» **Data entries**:
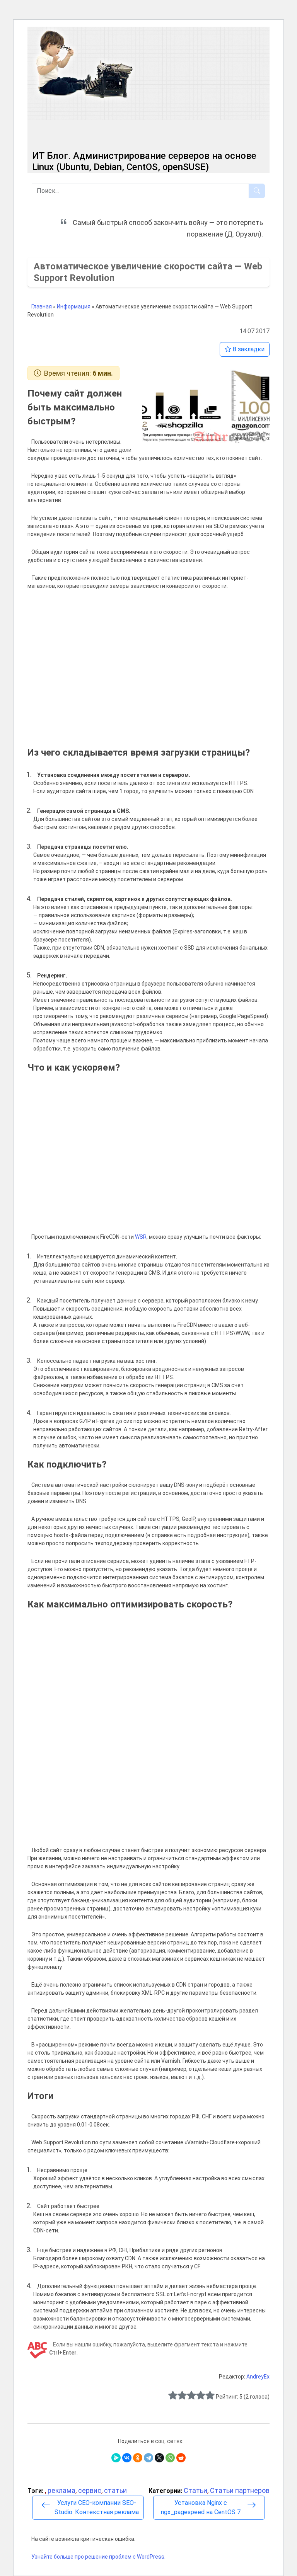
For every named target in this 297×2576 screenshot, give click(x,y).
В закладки (248, 349)
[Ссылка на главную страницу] (107, 127)
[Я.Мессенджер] (116, 2457)
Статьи (195, 2490)
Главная (41, 306)
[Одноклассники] (137, 2457)
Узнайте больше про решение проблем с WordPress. (98, 2557)
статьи (115, 2490)
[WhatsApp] (170, 2457)
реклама (61, 2490)
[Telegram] (148, 2457)
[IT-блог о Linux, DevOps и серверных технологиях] (83, 65)
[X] (159, 2457)
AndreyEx (258, 2376)
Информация (73, 306)
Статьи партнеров (240, 2490)
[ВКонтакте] (126, 2457)
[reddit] (181, 2457)
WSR (141, 1237)
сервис (89, 2490)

» **TASK STATEMENT**: Reproduce the data exactly as it appears above. Pictures are to be left out.

» **WRITTEN REPLY**:
For every named target in this 297×2576 screenshot, give click(x,y).
В закладки (248, 349)
[Ссылка на главную страницу] (107, 127)
[Я.Мессенджер] (116, 2457)
Статьи (195, 2490)
Главная (41, 306)
[Одноклассники] (137, 2457)
Узнайте больше про решение проблем с WordPress. (98, 2557)
статьи (115, 2490)
[WhatsApp] (170, 2457)
реклама (61, 2490)
[Telegram] (148, 2457)
[IT-блог о Linux, DevOps и серверных технологиях] (83, 65)
[X] (159, 2457)
AndreyEx (258, 2376)
Информация (73, 306)
Статьи партнеров (240, 2490)
[ВКонтакте] (126, 2457)
[reddit] (181, 2457)
WSR (141, 1237)
сервис (89, 2490)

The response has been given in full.